Mr. Swinnerton, like Mr. James Joyce, does not repudiate the depths for the sake of the surface. His people are not splashes of appearance, but living minds. Jenny and Emmy in [Nocturne] are realities inside and out; they are imaginative creatures so complete that one can think with ease of Jenny ten years hence or of Emmy as a baby. The fickle Alf is one of the most perfect Cockneys—a type so easy to caricature and so hard to get true—in fiction. If there exists a better writing of vulgar lovemaking, so base, so honest, so touchingly mean and so touchingly full of the carving for happiness than this that we have here in the chapter called After the Theatre, I do not know it. Only a novelist who has had his troubles can understand fully what a dance among china cups, what a skating over thin ice, what a tight-rope performance is achieved in this astound-ing chapter. A false note, one fatal line, would have ruined it all. On the one hand lay brutality; a hundred imitative louts could have written a similar chapter brutally, with the soul left out, we've loads of such "strong stuff" and it is nothing; on the other side was the still more dreadful fall into sentimentality, the tear of conscious tenderness, the redeeming glimpse of "better things" in Alf or Emmy that would at one stroke have converted their reality into a genteel masquerade. (pp. xi-xii)

Mr. Swinnerton has written four or five other novels before this one, but none of them compare with it in quality. His earlier books were strongly influenced by the work of George Gissing; they have something of the same fatigued greyness of texture and little of the artistic completeness and intense vision of Nocturne…. I add an intimate and personal satisfaction to my pleasant task of saluting this fine work that ends a brilliant apprenticeship and ranks Swinnerton as Master. This is a book that will not die. It is perfect, authentic, and alive. Whether a large and immediate popularity will fall to it I cannot say, but certainly the discriminating will find it and keep it and keep it alive. If Mr.

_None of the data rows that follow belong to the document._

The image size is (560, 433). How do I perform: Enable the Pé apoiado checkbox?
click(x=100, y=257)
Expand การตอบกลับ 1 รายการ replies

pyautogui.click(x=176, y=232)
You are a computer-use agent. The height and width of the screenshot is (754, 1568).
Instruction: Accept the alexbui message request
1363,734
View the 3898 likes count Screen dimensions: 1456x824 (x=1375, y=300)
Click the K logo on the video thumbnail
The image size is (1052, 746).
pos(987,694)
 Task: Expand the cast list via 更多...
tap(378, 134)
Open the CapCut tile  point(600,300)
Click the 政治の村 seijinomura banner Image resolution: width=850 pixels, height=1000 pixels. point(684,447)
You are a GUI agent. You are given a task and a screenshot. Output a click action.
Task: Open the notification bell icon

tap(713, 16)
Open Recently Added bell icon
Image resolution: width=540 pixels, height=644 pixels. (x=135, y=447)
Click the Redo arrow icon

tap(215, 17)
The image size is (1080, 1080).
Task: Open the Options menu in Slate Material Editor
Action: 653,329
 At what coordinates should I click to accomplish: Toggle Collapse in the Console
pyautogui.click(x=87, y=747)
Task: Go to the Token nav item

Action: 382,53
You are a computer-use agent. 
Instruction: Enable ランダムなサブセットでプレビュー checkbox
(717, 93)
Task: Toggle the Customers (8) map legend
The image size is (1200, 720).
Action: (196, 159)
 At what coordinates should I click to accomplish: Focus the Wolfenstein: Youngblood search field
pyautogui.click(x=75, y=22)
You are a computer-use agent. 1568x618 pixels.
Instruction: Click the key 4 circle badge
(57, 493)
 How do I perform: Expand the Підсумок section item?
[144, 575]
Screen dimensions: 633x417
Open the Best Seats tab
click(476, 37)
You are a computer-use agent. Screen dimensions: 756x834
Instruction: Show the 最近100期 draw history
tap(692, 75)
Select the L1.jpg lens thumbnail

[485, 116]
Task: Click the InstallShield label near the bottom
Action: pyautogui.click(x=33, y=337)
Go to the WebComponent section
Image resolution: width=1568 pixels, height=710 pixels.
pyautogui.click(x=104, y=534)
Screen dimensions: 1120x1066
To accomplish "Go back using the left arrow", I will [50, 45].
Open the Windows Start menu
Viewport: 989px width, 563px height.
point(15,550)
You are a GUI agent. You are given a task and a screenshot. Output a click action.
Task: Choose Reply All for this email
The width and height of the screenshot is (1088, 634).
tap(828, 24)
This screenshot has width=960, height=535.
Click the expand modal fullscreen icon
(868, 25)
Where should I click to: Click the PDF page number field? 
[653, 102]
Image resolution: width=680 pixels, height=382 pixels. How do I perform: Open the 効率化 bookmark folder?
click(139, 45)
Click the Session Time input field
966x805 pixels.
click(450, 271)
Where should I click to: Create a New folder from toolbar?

Swinnerton were never to write another word I think he might count on this much of his work living, as much of the work of Mary Austen, W. H. Hudson, and Stephen Crane will live, when many of the more portentous reputations of to-day may have served their purpose in the world and become no more than fading names. (pp. xiii-xiv)

H. G. Wells, in an introduction to Nocturne by Frank Swinnerton, George H. Doran Company, 1917, pp. vii-xiv.